━━ DATASET

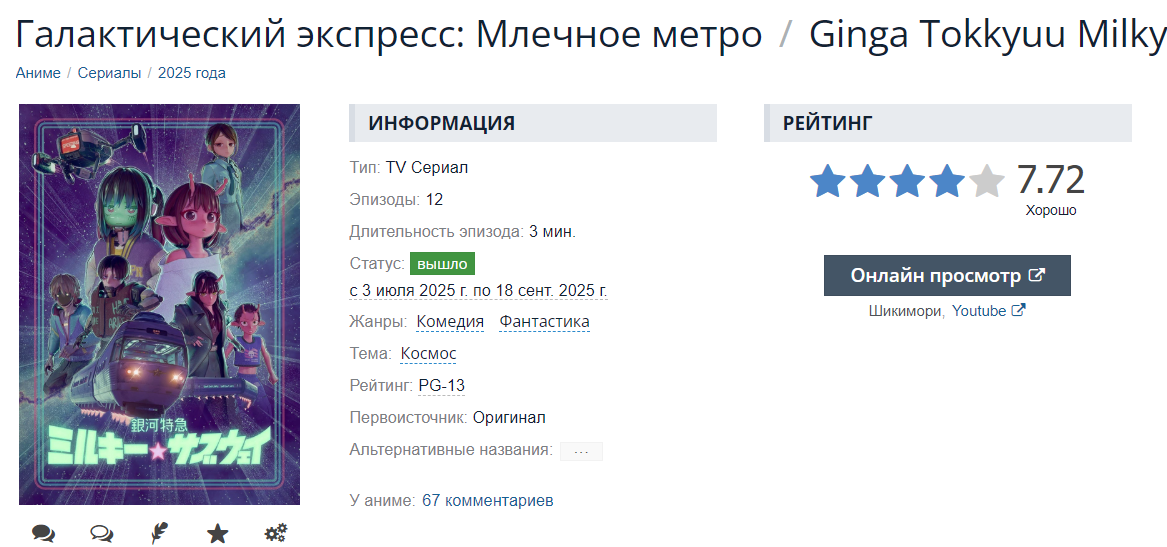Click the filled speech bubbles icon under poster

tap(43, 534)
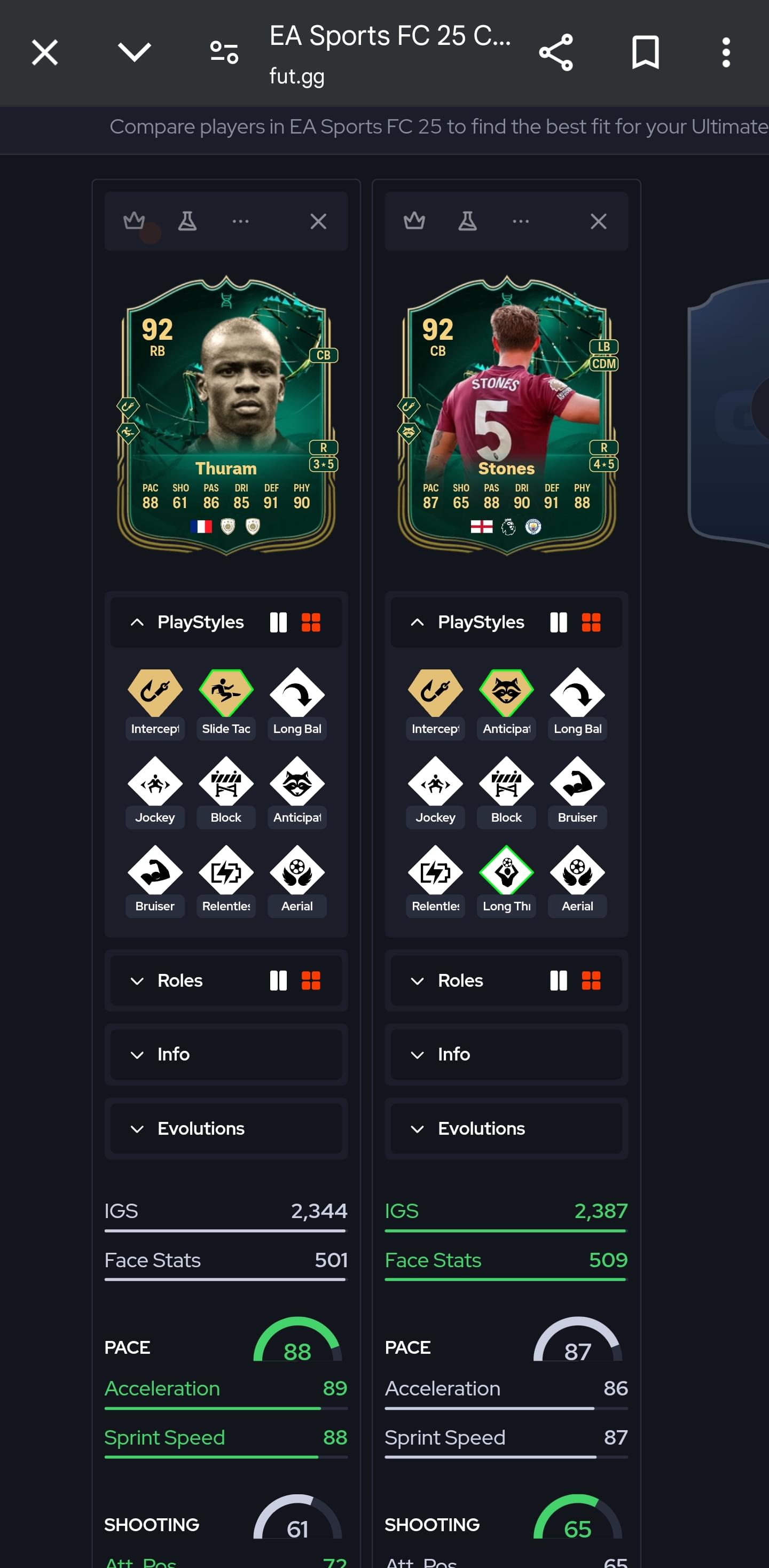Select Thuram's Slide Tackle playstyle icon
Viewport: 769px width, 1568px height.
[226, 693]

━━━━
━━ DATASET

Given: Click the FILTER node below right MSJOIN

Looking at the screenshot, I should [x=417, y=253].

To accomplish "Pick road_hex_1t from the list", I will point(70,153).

━━━━
━━ DATASET

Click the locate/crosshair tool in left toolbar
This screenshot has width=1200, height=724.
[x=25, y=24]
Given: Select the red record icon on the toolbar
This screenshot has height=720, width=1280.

━━━━

EXERCISE: Give an exact copy of the lines above from the line with "Given: Select the" up to and including the line with "This screenshot has height=720, width=1280.", and leave everything else out.

REPLY TO THE EXERCISE:
Given: Select the red record icon on the toolbar
This screenshot has height=720, width=1280.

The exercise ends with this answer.